**BRANO DI TESTO:**
La notifica di una cartella di pagamento effettuata utilizzando un indirizzo di posta elettronica certificata diverso da quello risultante dai pubblici registri ma dal quale sia peraltro chiaramente evincibile il mittente, non rende invalida la notificazione laddove questa abbia comunque consentito al destinatario di svolgere compiutamente le proprie difese, senza alcuna incertezza in ordine alla provenienza ed all’oggetto della notifica stessa.
Questo il principio di diritto confermato dalla Corte di cassazione nell’ordinanza n. 6015 dello scorso 28 febbraio, ove è stata altresì ribadita la regula iuris per la quale, in caso di notifica a mezzo Pec, la copia informatica della cartella di pagamento in origine cartacea non deve necessariamente essere sottoscritta con firma digitale, in assenza di prescrizioni normative di segno diverso.
La vicenda processuale
Una società impugnava l’intimazione di pagamento notificatale in relazione ad una serie di cartelle di pagamento. L’adita Commissione tributaria provinciale accoglieva il ricorso limitatamente alle notifiche degli atti prodromici privi della firma digitale “p7m”.

**ELENCO ATTIVITÀ:**
• A. Quale numero ha l'ordinanza della Corte di cassazione citata nel brano di testo, e di che data è?
• B. Scrivi il seguito del brano di testo sulla notifica via Pec delle cartelle di pagamento, partendo subito dopo la sua ultima frase.

**DATI RACCOLTI:**
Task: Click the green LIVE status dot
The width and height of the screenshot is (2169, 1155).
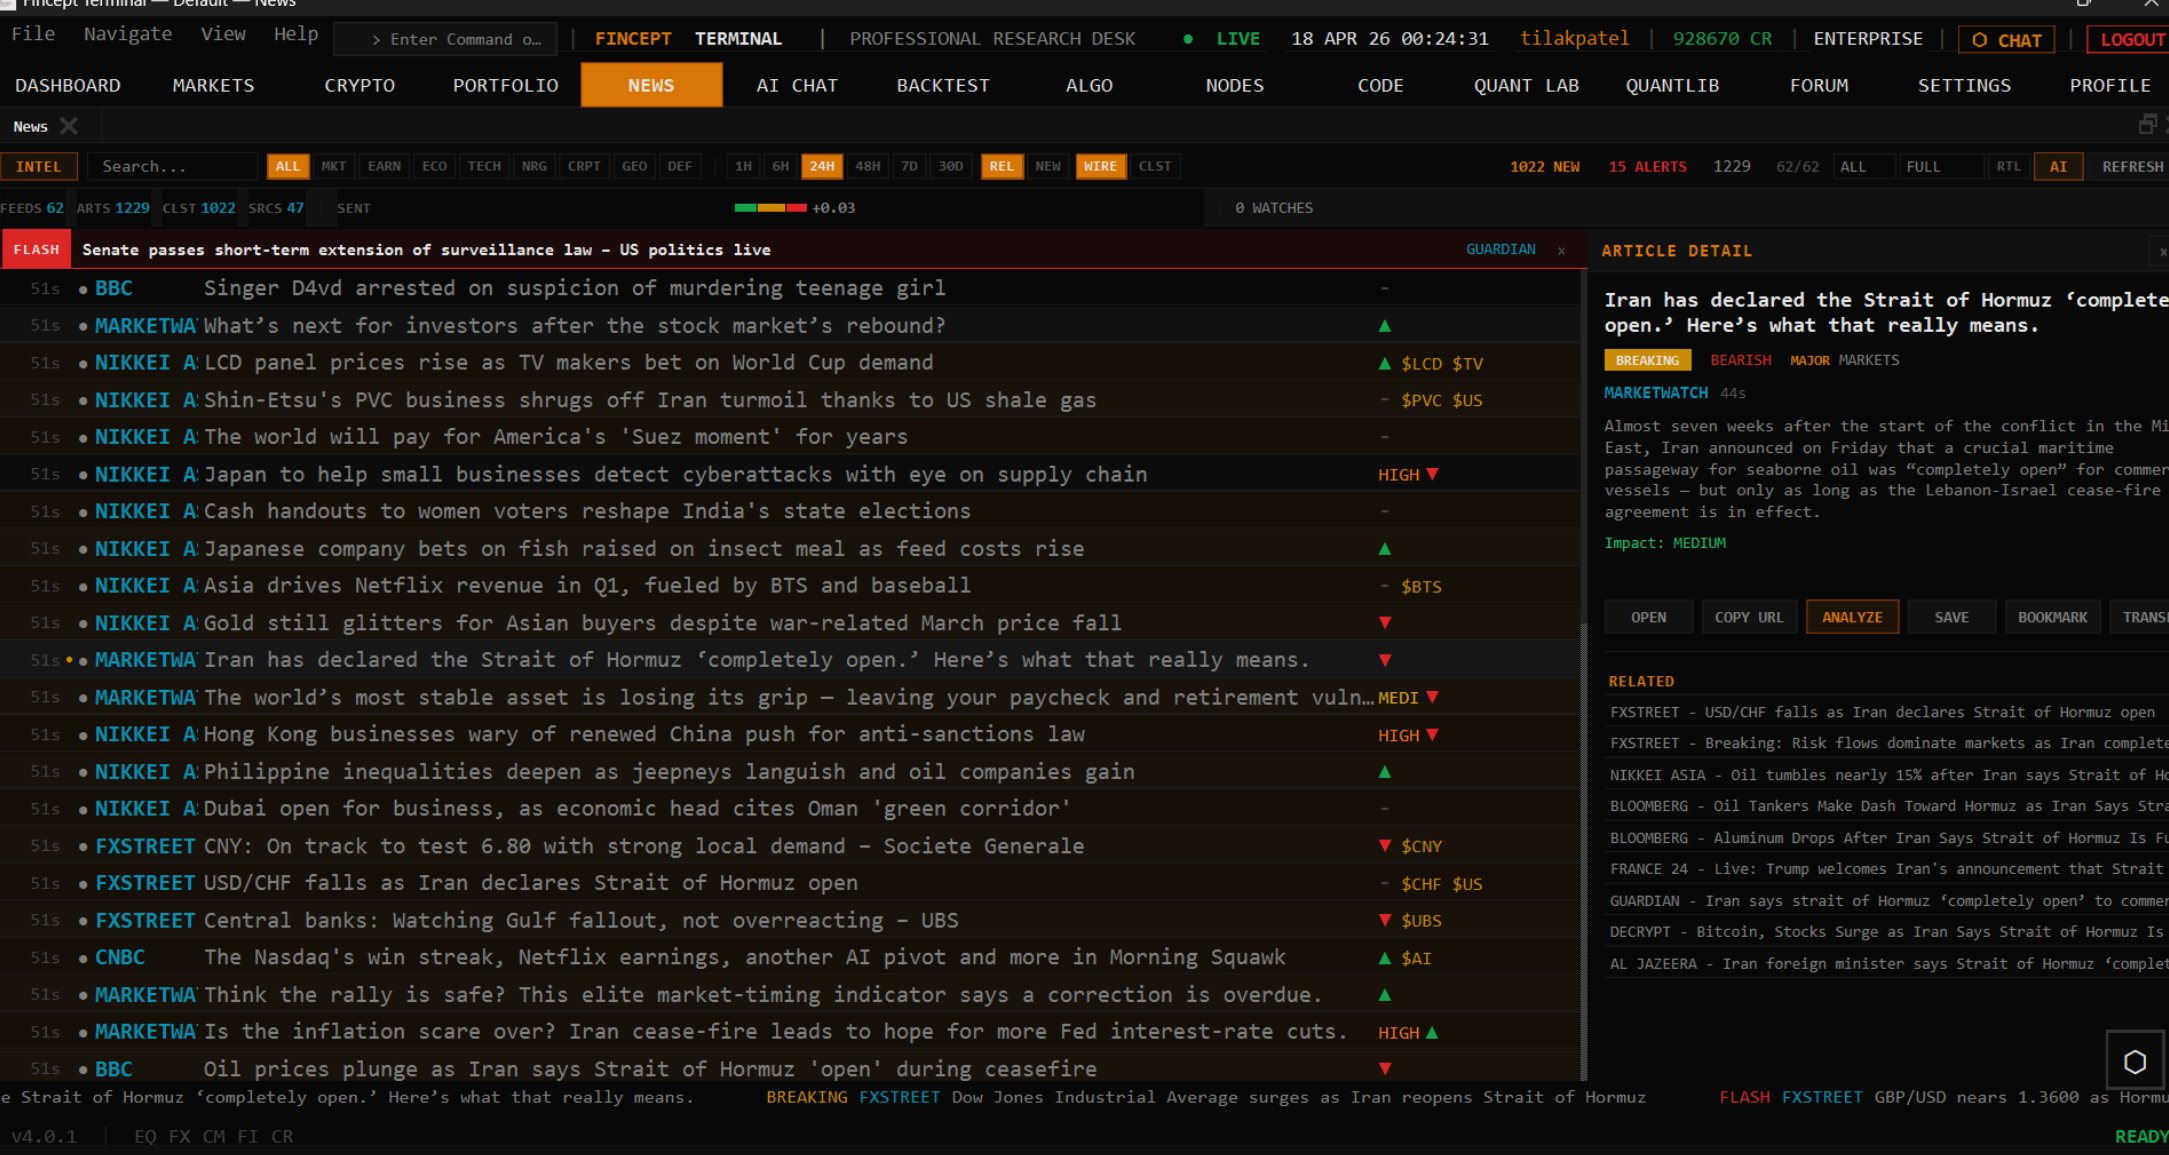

**RISULTATI:**
• A. È l'ordinanza n. 6015, dello scorso 28 febbraio.

• B.
In seconde cure, il collegio regionale ribaltava parzialmente il verdetto con sentenza (n. 22/01/21 del 21 gennaio 2021) che la parte privata impugnava in sede di legittimità.
Per quanto d’interesse, con un articolato motivo, la società istante denunciava violazione e/o falsa applicazione degli articoli 26, comma 2 (recante le regole sulla notificazione a mezzo Pec della cartella di pagamento), e 50, secondo comma, del Dpr n. 602/1973, nonché della disciplina recata dal Dlgs n. 82/2005 (Codice dell’amministrazione digitale): per un verso, invocando l’invalidità della notifica dell’intimazione impugnata in quanto eseguita dall’agente della riscossione utilizzando un indirizzo Pec non riconducibile a quello presente nei pubblici registri; sotto altro profilo, sostenendo la necessità di sottoscrizione digitale delle cartelle contestate, il cui difetto, a parere della contribuente, ne avrebbe determinato l’illegittimità.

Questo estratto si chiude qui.